Есть, разумеется, значительное количество пословиц другого смысла, например: «Нам — жить в кротости, а нас палкой по кости», «Богом барину — телятинка жарена, а мужику — хлебушка краюха да — в ухо», «Живем — не тужим, бар не хуже, они — на охоту, мы — на работу, они — спать, а мы — опять, они выспятся да — за чай, а мы — цепами качай».
Вообще пословицы и поговорки образцово формируют весь жизненный, социально-исторический опыт трудового народа, и писателю совершенно необходимо знакомиться с материалом, который научит его сжимать слова, как пальцы в кулак, и развертывать слова, крепко сжатые другими, развертывать их так, чтобы было обнажено спрятанное в них, враждебное задачам эпохи, мертвое.
Я очень много учился на пословицах, иначе — на мышлении афоризмами. Помню такой случай: мой приятель, балагур Яков Солдатов, дворник, метет улицу. Метла новенькая и не омызгана. Посмотрел Яков на меня, подмигнул веселым глазом и сказал:
— Хороша метла, а сорье — не вымести дотла, я его подмету, а соседи поднесут.
Мне стало ясно: дворник верно сказал. Если даже и соседи подметут участки свои, ветер нагонит сору с других улиц; если и все улицы города почистятся, пыль прилетит с поля, с дорог, из других городов. Работа около собственного дома, конечно, необходима, но она будет богаче результатами, если ее расширить на всю свою улицу, на весь город, на всю землю.

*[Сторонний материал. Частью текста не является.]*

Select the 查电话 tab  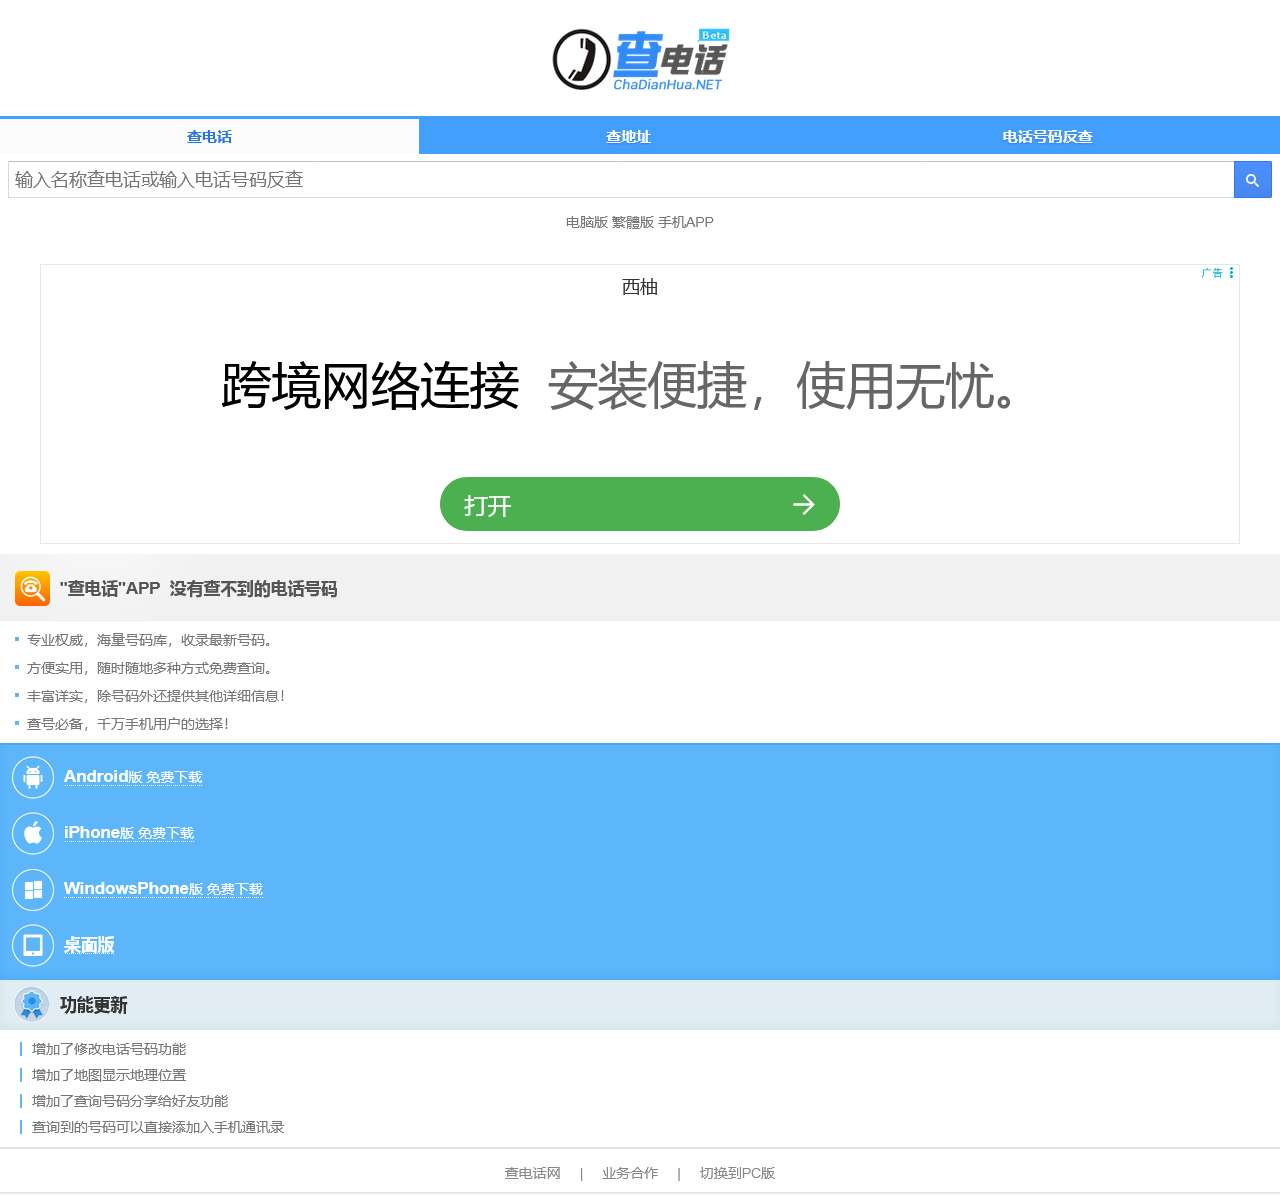[208, 136]
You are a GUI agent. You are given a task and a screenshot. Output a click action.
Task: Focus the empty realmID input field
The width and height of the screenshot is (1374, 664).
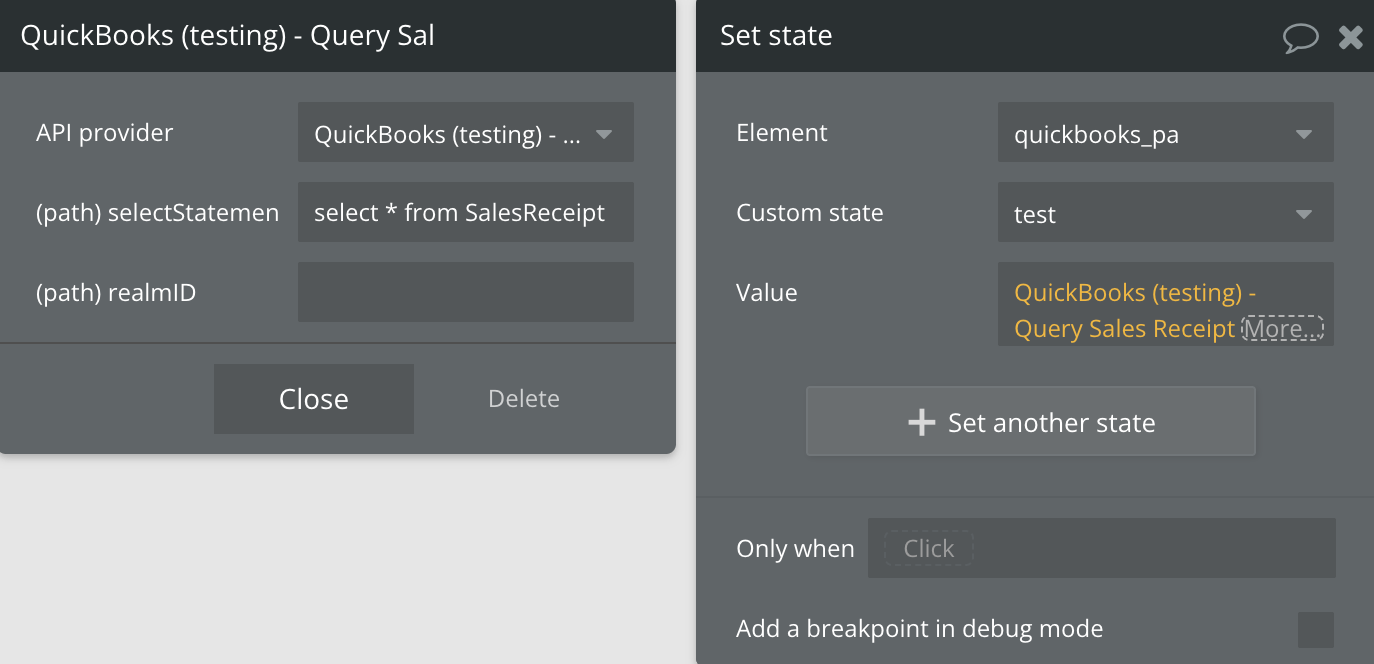pos(466,292)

Так можно развернуть поговорку, а вот пример того, как она создается: в Нижнем Новгороде начались заболевания холерой и какой-то мещанин стал рассказывать, что доктора морят больных. Губернатор Баранов приказал арестовать его и отправить на работу санитаром в холерный барак. Но, проработав некоторое время, мещанин будто бы благодарил губернатора за урок, а Баранов сказал ему:
— Окунувшись башкой в правду — врать не станешь!

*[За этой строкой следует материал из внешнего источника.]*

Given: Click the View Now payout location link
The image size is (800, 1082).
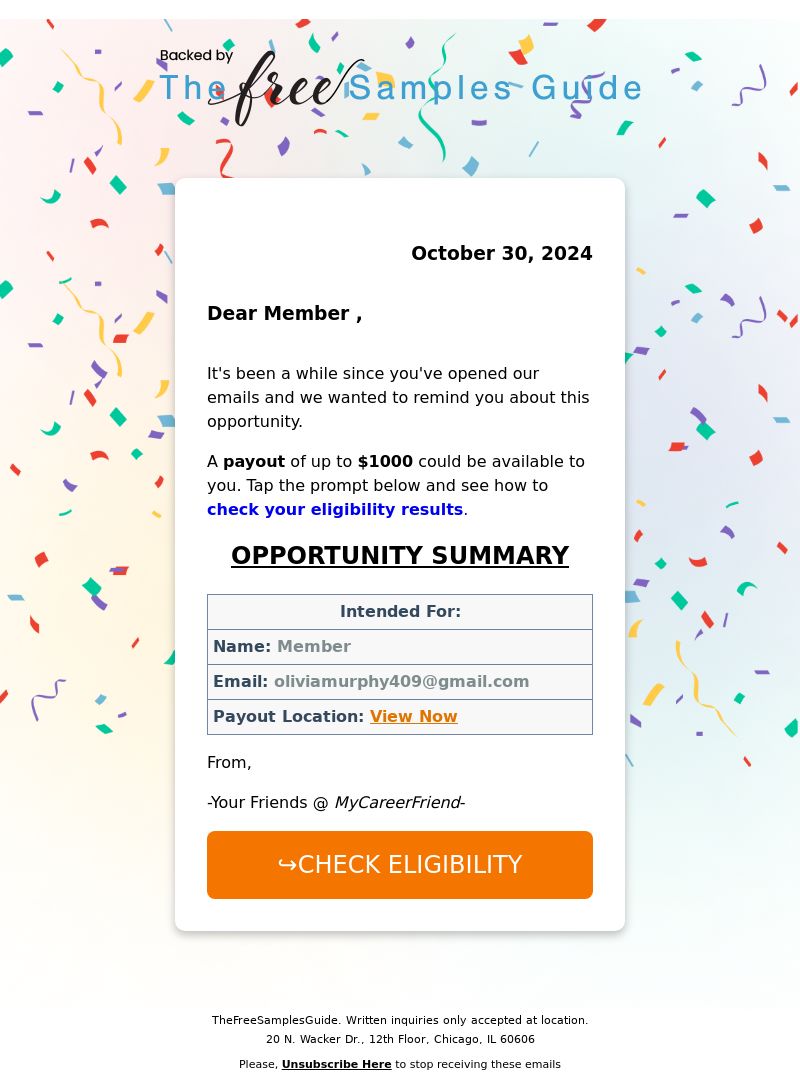Looking at the screenshot, I should pyautogui.click(x=413, y=716).
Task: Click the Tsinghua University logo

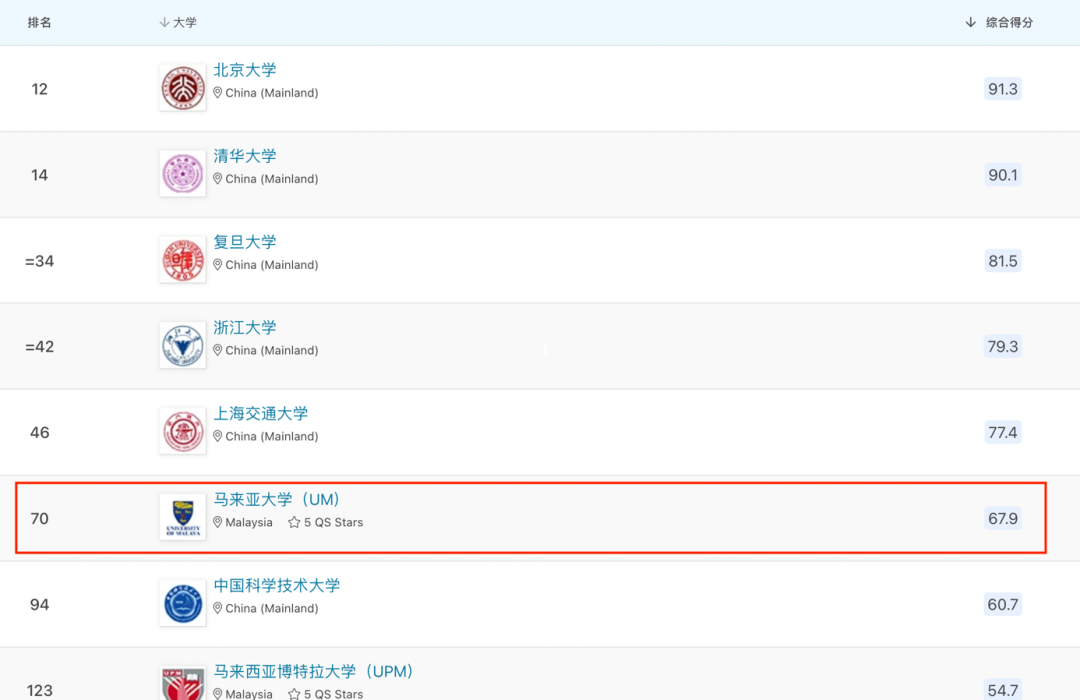Action: pyautogui.click(x=182, y=173)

Баранов был человек грубый, но не глупый, я думаю, что он мог сказать такие слова. А впрочем, все равно, кто сказал их.
Вот на таких живых мыслях я учился думать и писать. Эти мысли дворников, адвокатов, «бывших» и всяких других людей я находил в книгах одетыми в другие слова, таким образом факты жизни и литературы взаимно дополняли друг друга.
О том, как создаются мастерами слова «типы» и характеры, я уже говорил выше, но, может быть, следует указать два интересных примера.

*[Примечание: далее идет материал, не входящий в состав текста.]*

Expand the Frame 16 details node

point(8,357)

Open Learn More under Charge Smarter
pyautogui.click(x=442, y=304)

«Фауст» Гёте — один из превосходнейших продуктов художественного творчества, которое всегда «выдумка», вымысел или, вернее, «домысел» и — воплощение мысли в образ. «Фауста» я прочитал, когда мне было лет двадцать, а через некоторое время узнал, что лет за двести до немца Гёте о Фаусте писал англичанин Кристофер Марлоу, что польский «лубочный» роман «Пан Твардовский» — тоже «Фауст», так же как роман француза Поля Мюссе «Искатель счастья», и что основой всех книг о «Фаусте» служит средневековое народное сказание о человеке, который в жажде личного счастья и власти над тайнами природы, над людями продал душу свою черту. Сказание это выросло из наблюдений над жизнью и работой средневековых ученых «алхимиков», которые стремились делать золото, выработать эликсир бессмертия. Среди этих людей были честные мечтатели, «фанатики идеи», но были и шарлатаны, обманщики. Вот бесплодность усилий этих единиц достичь «высшей власти» и была осмеяна в истории приключений средневекового доктора Фауста, которому и сам черт не помог достичь всезнания, бессмертия.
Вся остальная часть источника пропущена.